Our study has several strengths and limitations. First, the Jackson Heart Study is a well-phenotyped, community based study and is one of the largest available cohorts of African American individuals. Next, we accounted for the genetic architecture of both African and European-derived populations when we selected our tag SNPs. In our analyses, we accounted for population stratification, which can confound genotype-phenotype associations, by adjusting for both global and local ancestry. In addition, we performed stratified analyses by local ancestry and examined whether genetic association signals could be narrowed on the African ancestry background. While many have postulated that this may be a useful approach, few have tested this hypothesis. A key limitation to our study is statistical power. As mentioned earlier, most common variants discovered to date impart small effects, mandating large sample sizes to detect genetic associations. Unfortunately, genetic research in African Americans is currently limited by the relatively few cohorts available as compared to groups of European descent. In addition, tag SNP selection is limited to known common variants.

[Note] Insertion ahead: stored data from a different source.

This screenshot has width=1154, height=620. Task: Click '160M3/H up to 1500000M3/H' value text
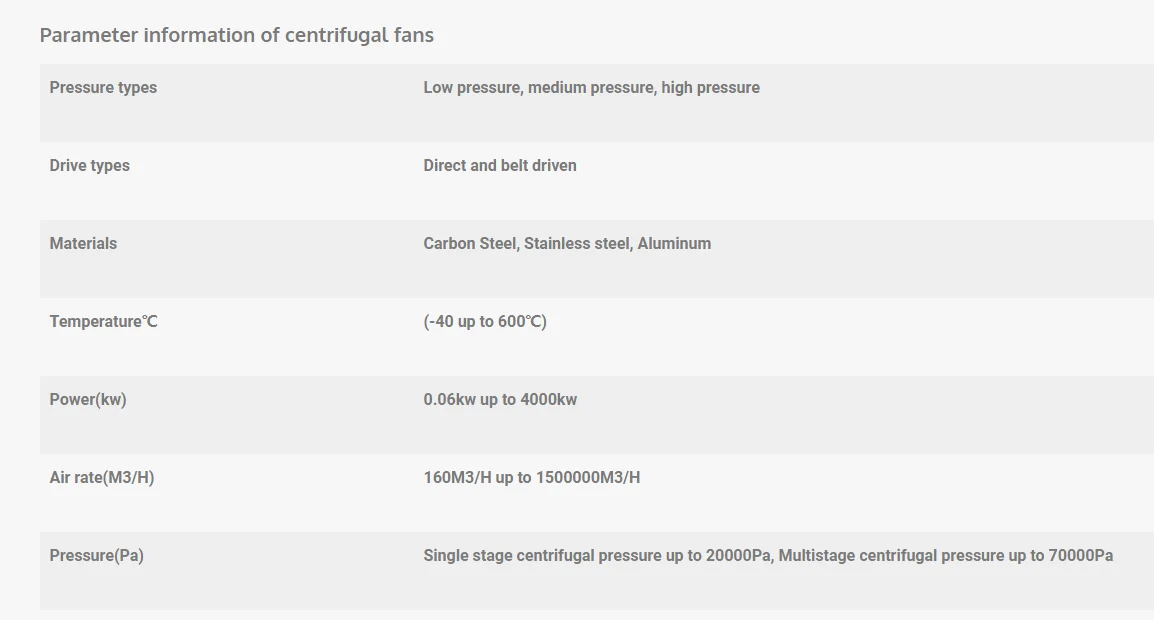click(532, 478)
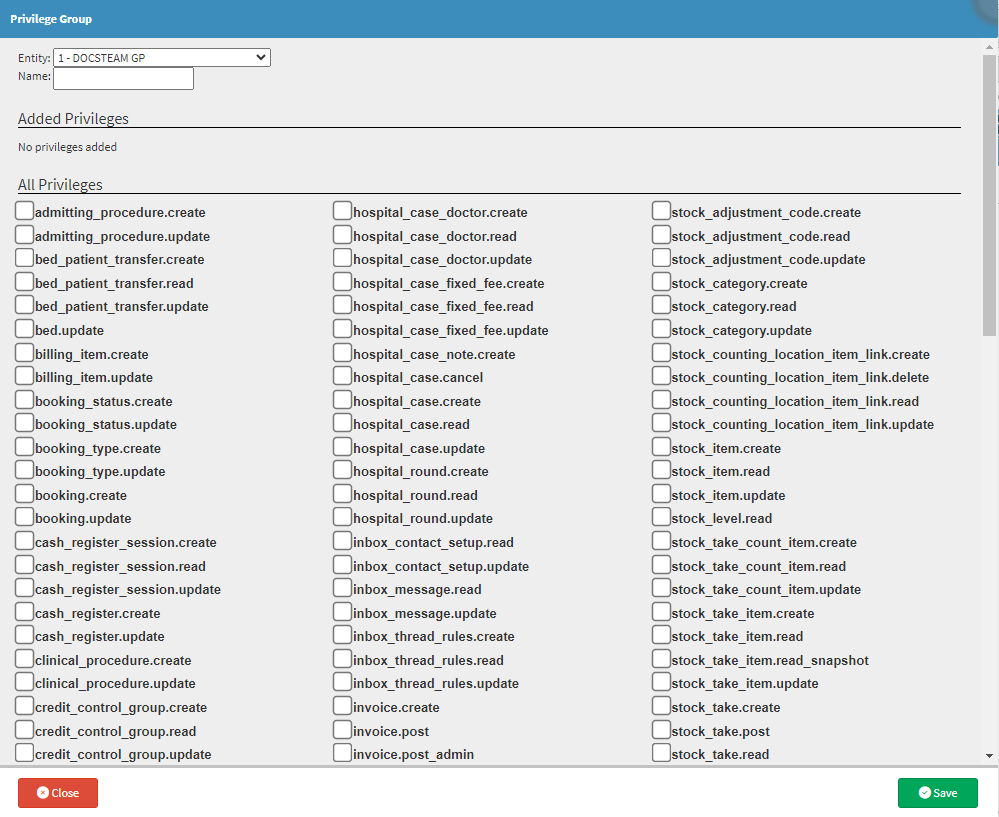Tick stock_counting_location_item_link.delete checkbox
This screenshot has width=999, height=817.
coord(661,376)
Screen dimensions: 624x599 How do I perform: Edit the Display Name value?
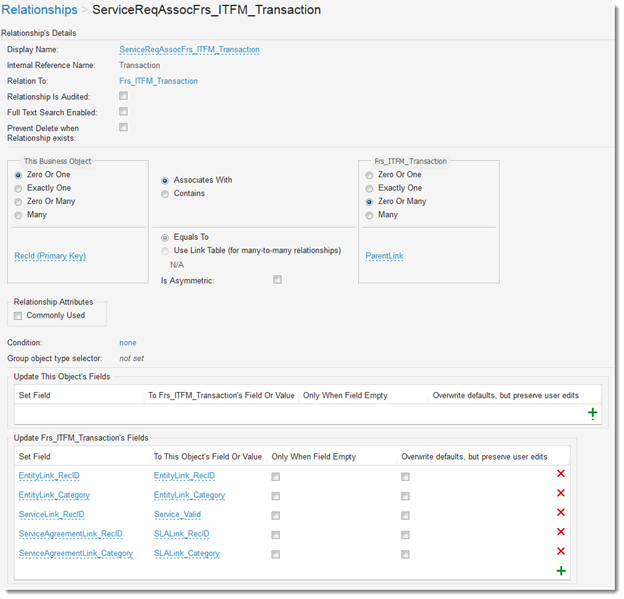(x=189, y=50)
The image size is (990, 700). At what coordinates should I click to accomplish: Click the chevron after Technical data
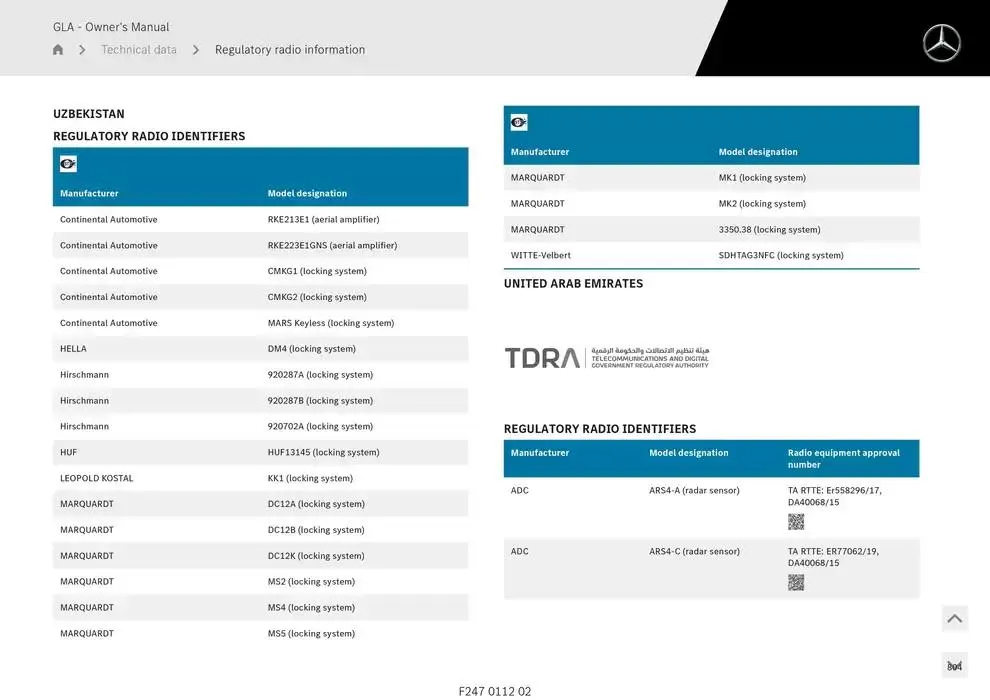coord(196,50)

In conclusion, we investigated eight genomic regions recently reported as associated with lipids in populations of European descent to determine their relevance in African Americans. Of the eight regions, we confirmed that five of the eight index SNPs were significantly/suggestively associated with plasma levels of LDL, HDL, and/or TG levels in African Americans. Moreover, at three of the five confirmed loci, we found SNPs with stronger associations with lipids in African Americans compared to the index SNPs discovered in European-derived cohorts, demonstrating that although associated regions may be relevant to many ethnic groups, specific markers of association can be unique to individual groups. Finally, we demonstrated the limitations of using a cross-ethnic fine-mapping approach to narrow association signals and suggest resequencing these loci in multi-ethnic groups as an alternate approach.